Enviada em 10/05/2020

Segundo a Constituição Federal de 1988, é garantido a todo e qualquer indivíduo o direito à saúde e à dignidade.Entretanto, tal plano teórico não se aplica totalmente à realidade brasileira, uma vez que há desafios para a conciliação da biotecnologia e a ética.Nesse contexto, é importante analisar que parte da população tem suas garantias constitucionais violadas, isso sendo consequência da negligência governamental, somada à má formação escolar, o que dificulta a atenuação do problema.

A priori, observam-se algumas distorções governamentais no cumprimento de seus deveres e, especificamente, em impedir um desenvolvimento antiético  da biotecnologia.Nesse viés, de acordo com o filósofo Thomas Hobbes, em sua teoria contratualista, os indivíduos de uma sociedade abrem mão de parte de suas liberdades e delegam funções ao Estado, a fim de atingir o equilíbrio social.Sob essa perspectiva, o poder público falha à medida que não combate, suficientemente, alterações genéticas como plantas e animais transgênicos que, em sua maioria, não possuem um estudo aprofundado sobre seus efeitos adversos em organismos e ecossistemas.Logo, esse cenário de negligência pode corroborar para o surgimento de novos patógenos, já que plantações de milho, soja e outras culturas possuem um genoma cade vez mais alterado e, consequentemente, imprevisível.

A posteriori, segundo um estudo produzido pela ONG Ação Educativa e o Instituto Paulo Montenegro, em 2018, cerca de 29% da população era considerada analfabeta funcional.Nesse ínterim, o filósofo Theodor Adorno apontou, como possibilidade sociológica, uma pedagogia para autonomia, a fim de desenvolver o domínio pleno do conhecimento e o senso crítico do indivíduo.Nessa conjuntura, o tecido educacional é ineficaz em fomentar, no aluno, uma capacidade de refletir acerca da importância da biotecnologia e de seus benefícios, como no combate da dengue, onde o material genético do vetor, o mosquito, é alterado e impedido de transmitir o patógeno.Portanto, grande parte da população, devido à desinformação e à má formação escolar, questionam eticamente essa ciência e suas aplicações com argumentos baseados no senso comum ou, até mesmo, em sua moral religiosa.

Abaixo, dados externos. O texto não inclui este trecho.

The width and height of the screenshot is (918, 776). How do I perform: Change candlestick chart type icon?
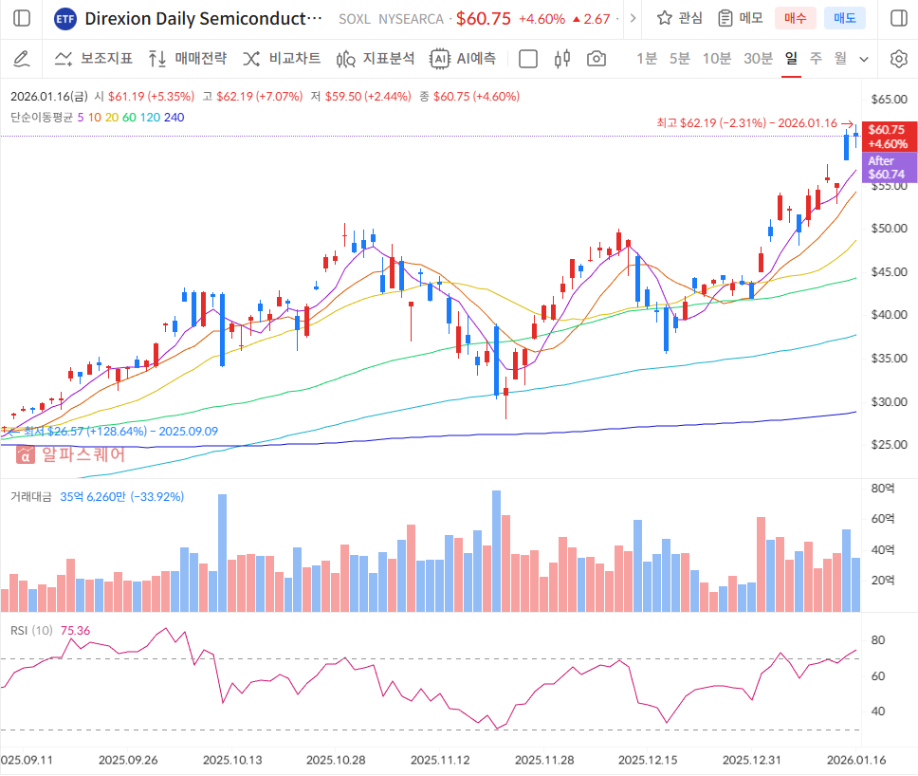[x=562, y=59]
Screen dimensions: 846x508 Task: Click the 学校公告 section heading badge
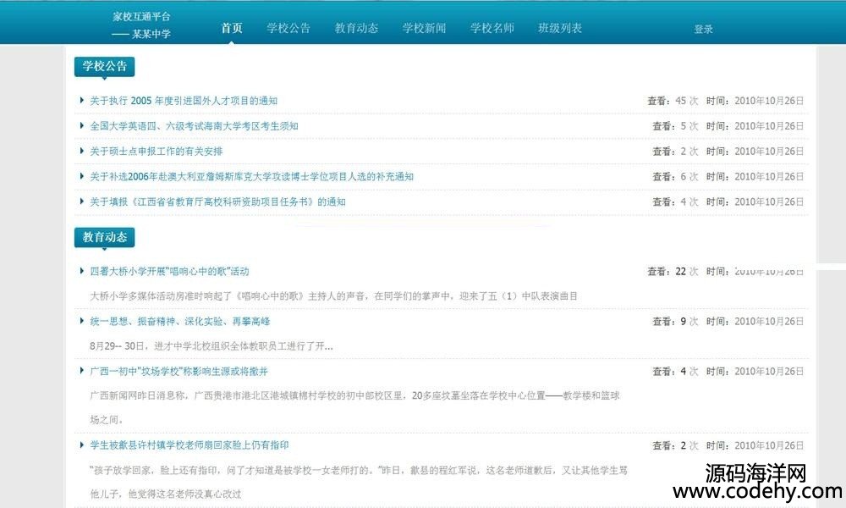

Dessa forma, é dever do Estado, mediante o cumprimento de seus deveres previstos na carta magna, desenvolver medidas capazes de mitigar as problemáticas.Por conseguinte, cabe ao Ministério da Educação, por meio do financiamento de palestras feitas por profissionais da área da biotecnologia, proporcionar para as escolas explicações acerca dos benefícios e malefícios das alterações genéticas.Com o propósito de florescer o senso crítico da população, como no reconhecimento de que essa ciência pode ajudar no combate de doenças como o câncer, diabetes ou, ainda, em apurar se algumas modificações, como alimentos transgênicos, são totalmente seguras ou éticas.